◆ **Суть задания**:
Ответьте, пожалуйста, на вопросы по тексту о разговоре с американским солдатом.
(а) Где солдат был в прошлом году?
(б) Кто, по словам солдата, победит, если американцы уйдут?
(в) Как, по мнению солдата, должен зависеть заработок человека от его усердия?

Ответы четкие, короткие.
— Ну и как? С каким настроением едете?
— Мы боремся там за свободу, — отрезал он.
— А читали в газетах о последних событиях? О волнениях буддистов? Ведь даже ваши союзники в Южном Вьетнаме не очень довольны американским присутствием.
— Это меньшинство. Я был в прошлом году в Санто-Доминго. Там против нас было лишь воинственное меньшинство
— Что вы думаете об американских бомбежках во Вьетнаме? Ведь вы уничтожаете и гражданское население.
— Война есть война. Используем такие средства, в которых мы их превосходим. Если мы там не остановим коммунизм, нам придется сражаться на границах Америки.
— А не кажется ли вам, что дело не в американцах и их интересах, а во вьетнамцах и в том, чтобы они сами устраивали свои дела?
— Нет. Если мы уйдем, победит Вьетконг. А мы хотим дать вьетнамцам свободу. Война — плохая штука, но необходимая. Я лично против войны, но мы должны остановить коммунистов. Большинство народа с нами.
— Откуда вы знаете?
Это был лишний вопрос. Солдат знал все. Он был уверен в своем праве говорить за вьетнамцев и доминиканцев. Он знал все за все народы мира. Передо мной сидел неуязвимый, идеологически выдержанный, стерильно чистый стопроцентный американец, с которого заботливо сдуты последние пылинки сомнений и вольнодумства. Идеалист-империалист. « Боремся за свободу… Война есть война… Мы должны остановить коммунистов… »
Я прослушал хорошо затверженный урок американской солдатской политграмоты. Ну что ж, продолжим вопросы. А что думает этот красивый парень насчет коммунизма, продвижение которого он хочет остановить? Что вообще он о нем знает? Почему коммунизм так ему не по нраву?
И эти вопросы не застали молодого американца врасплох.
— Чем усерднее человек работает, тем больше он должен делать денег. У вас все получают одинаково, а если так, то разве человек будет стараться? У нас для человека, если он хочет добиться своего, есть все возможности.

Данные для указания точек на скриншотах:
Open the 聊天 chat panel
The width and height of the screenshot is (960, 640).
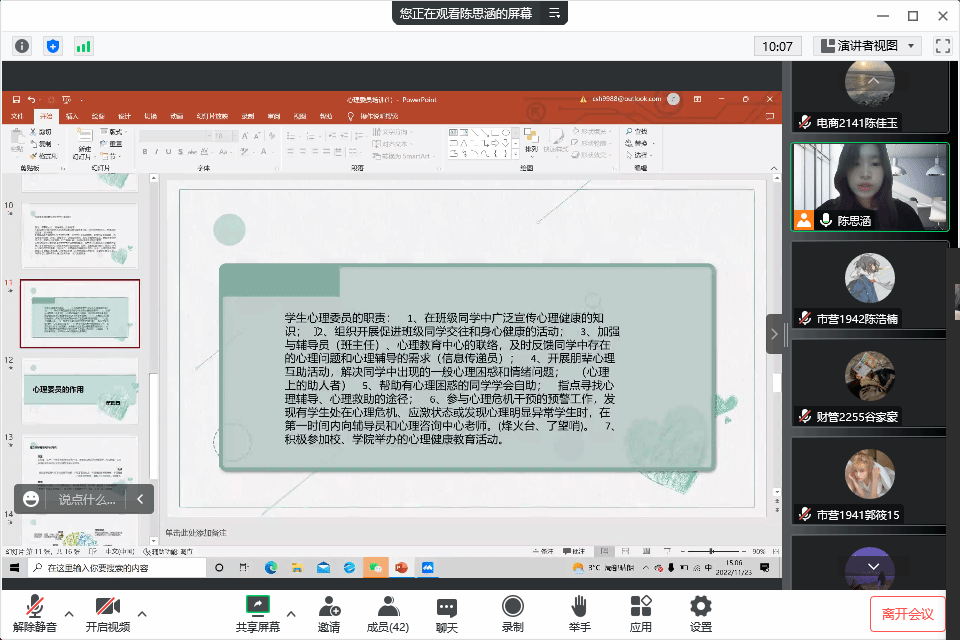point(447,613)
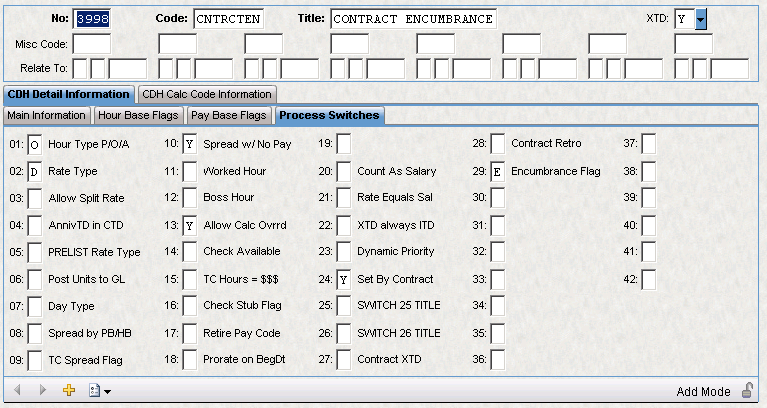Click the next record arrow icon
The image size is (767, 408).
[43, 391]
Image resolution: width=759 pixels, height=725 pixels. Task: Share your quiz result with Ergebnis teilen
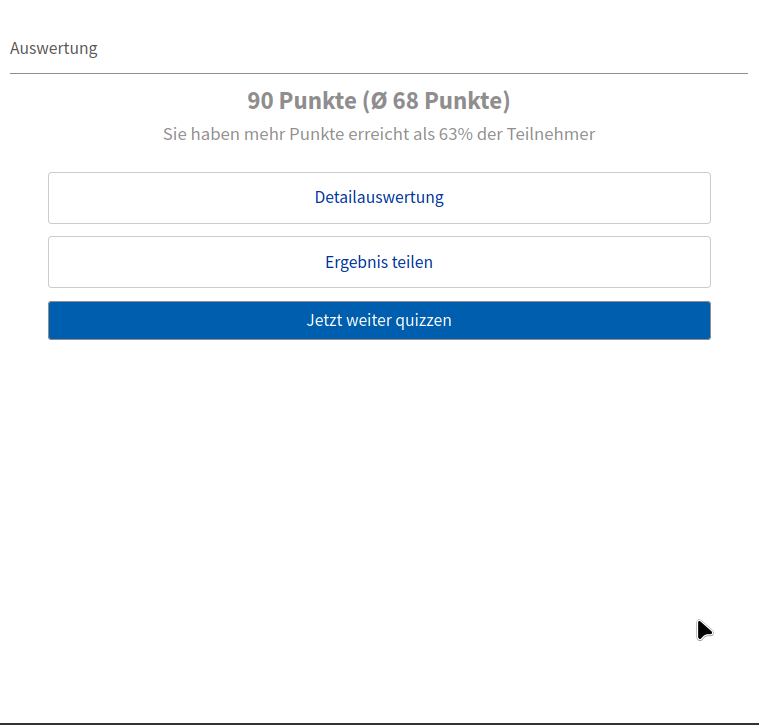tap(379, 262)
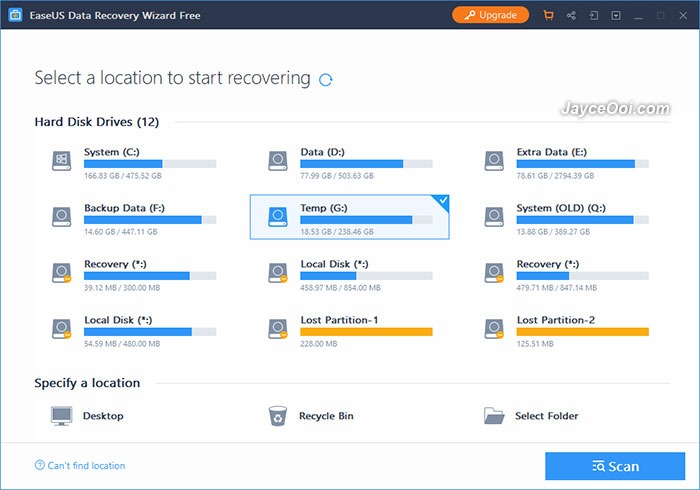Refresh drive list with circular arrow
This screenshot has height=490, width=700.
[325, 80]
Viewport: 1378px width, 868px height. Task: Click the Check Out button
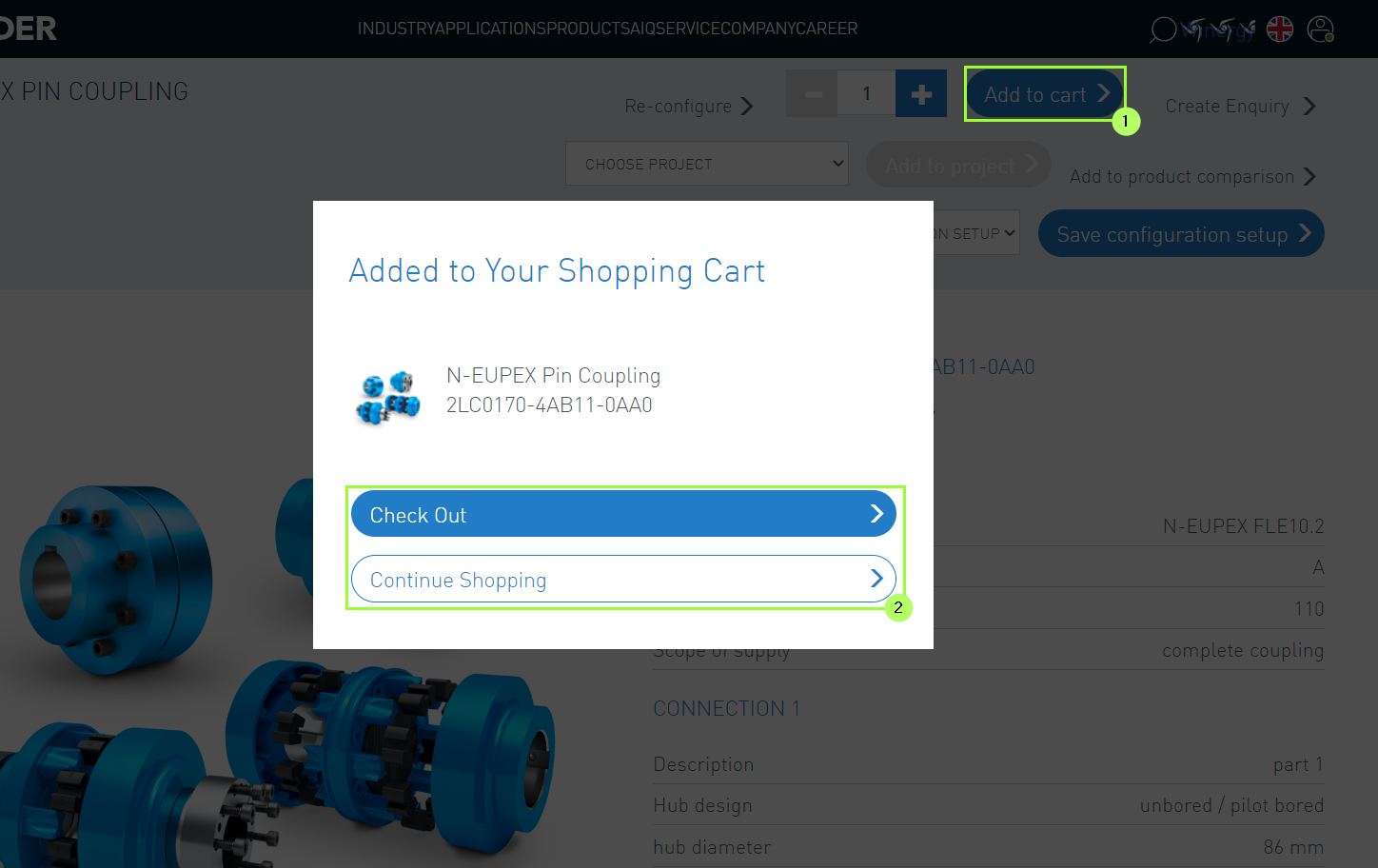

◆ **Ответ**:
(а) В Санто-Доминго.
(б) Вьетконг.
(в) Чем усерднее человек работает, тем больше денег он должен зарабатывать.